Some of the Collections Framework
Introduction
For those unfamiliar with the Collections Framework, it offers a core set of interfaces. They are:
List
The List lines are for ordered collections, offering either indexed or sequential access. List implementations include ArrayList and LinkedList; ArrayList replaces the original Vector division.
Collection
A Collection is the foot line for sets and lists. It explains a generic group of elements with no particular features. There are no direct implementations of Collection, only sub-interface executions.
Identity Map
It is another J2SE 1.4 implementation and is known as IdentityHashMap, which uses == instead of equals() for equality checking operations. For those interested in weak references, yet another map, WeakHashMap, is available that uses WeakReference for the keys, therefore dropping the key-value pair if the only reference to the value is through the input.
Map
It portrays collections of key-value pairs, similar to Hashtable. Available maps are HashMap and TreeMap; TreeMap is sorted and also implements SortedMap.
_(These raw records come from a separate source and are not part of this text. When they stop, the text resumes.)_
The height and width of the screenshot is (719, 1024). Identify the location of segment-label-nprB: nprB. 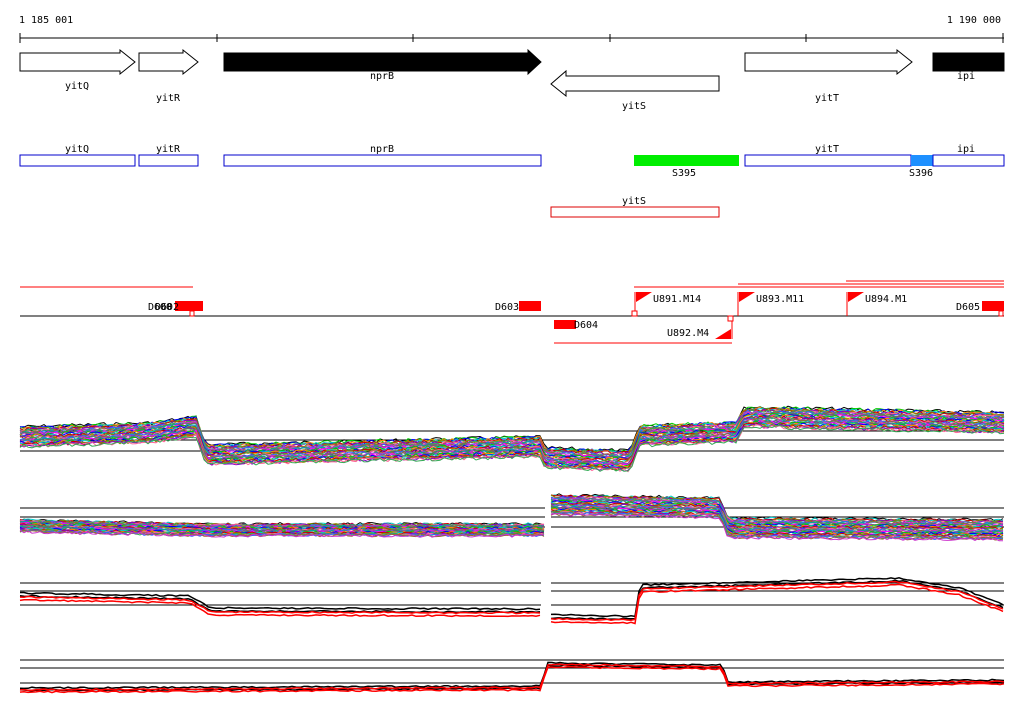
(382, 150).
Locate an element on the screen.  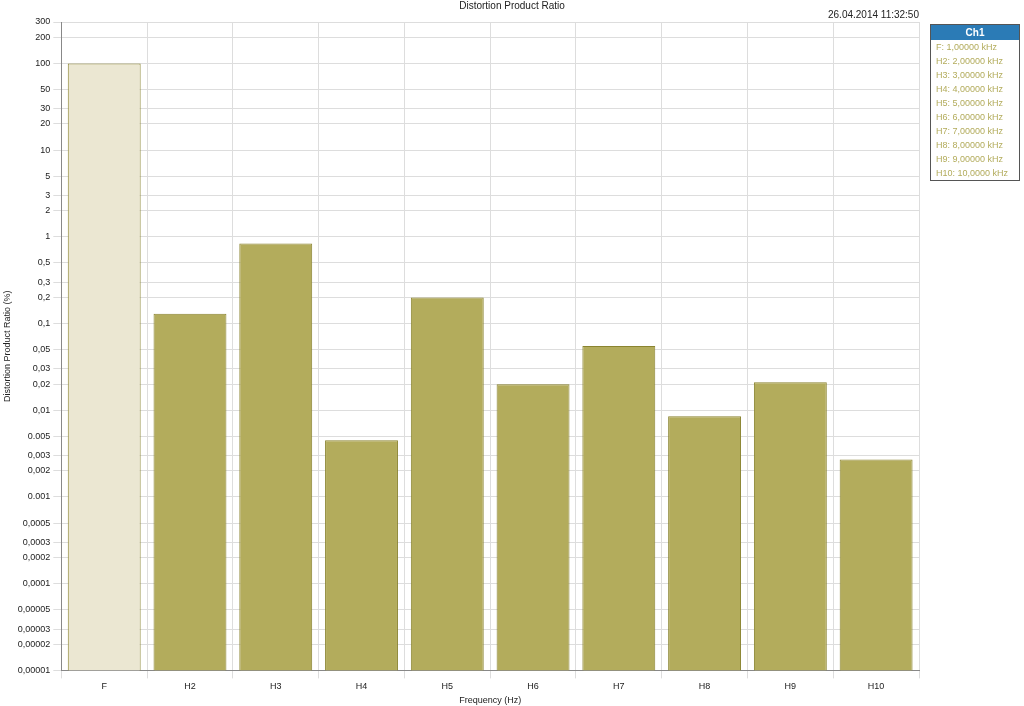
y-tick-label: 0,00005 is located at coordinates (34, 610).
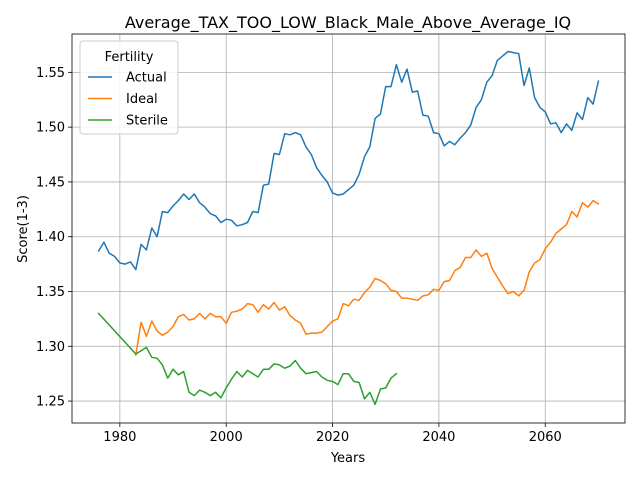  I want to click on legend: Fertility Actual Ideal Sterile, so click(129, 88).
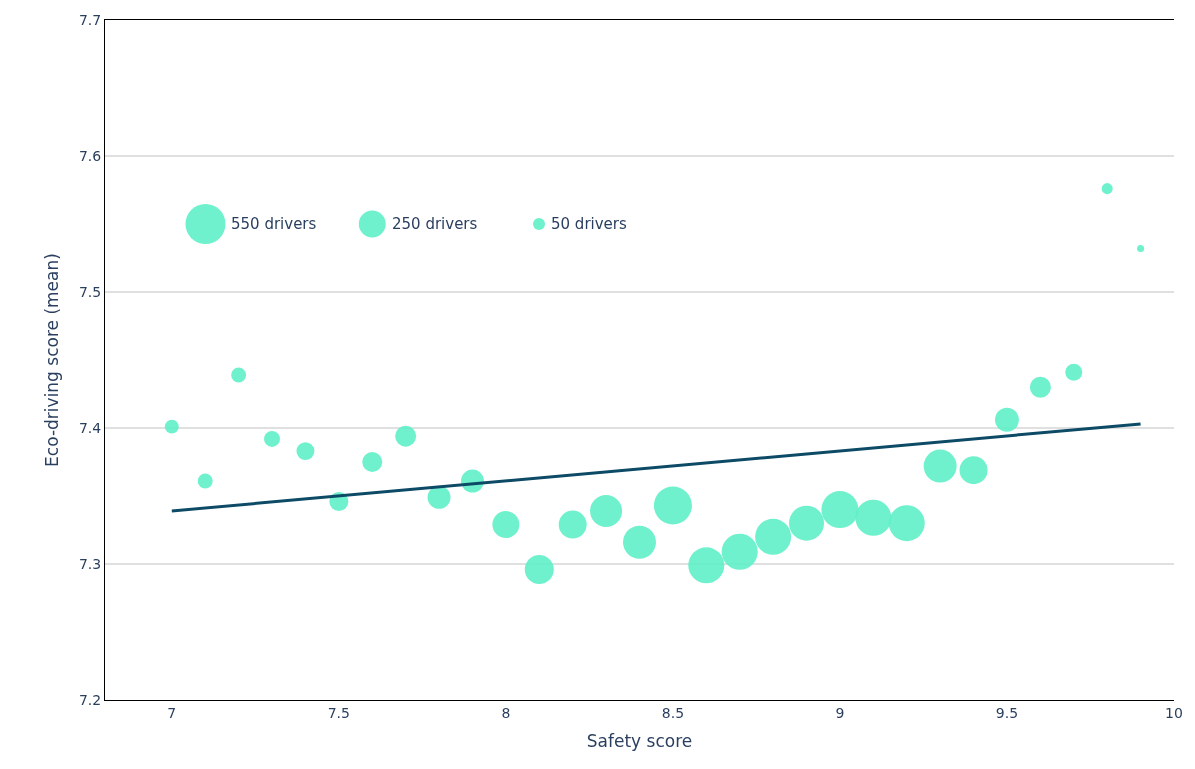 This screenshot has width=1195, height=769. What do you see at coordinates (338, 712) in the screenshot?
I see `x-tick-label: 7.5` at bounding box center [338, 712].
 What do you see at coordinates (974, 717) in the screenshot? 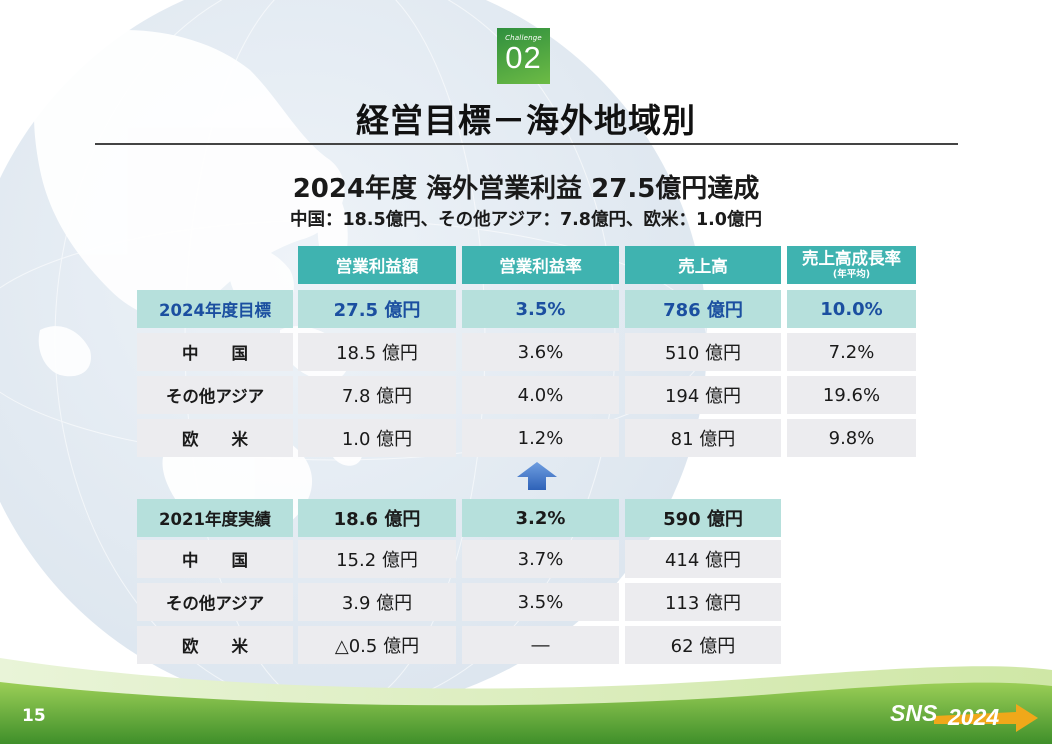
I see `logo-year-text: 2024` at bounding box center [974, 717].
J2SE 1.4 introduced two new implementations: LinkedHashSet and LinkedHashMap, for maintaining insertion order while needing constant times for operations like adding, searching, and relocating.
Set
A Set is a compilation of items that do not support duplicates. There are two standard Set implementations: HashSet and TreeSet; TreeSet is sorted and also application SortedSet.
Conclusion
The above mentioned aspects form the basic framework. By design, the framework is not thread-safe. Safe simultaneous access from multiple threads requires you to wrap the collection with a thread-safe wrapper. Similar wrappers exist for read-only versions of the collections.
Though the Collections Framework is relatively small, it is not meant to provide support for every data structure needed. Instead, it is only the framework from which you can build more specialized implementations.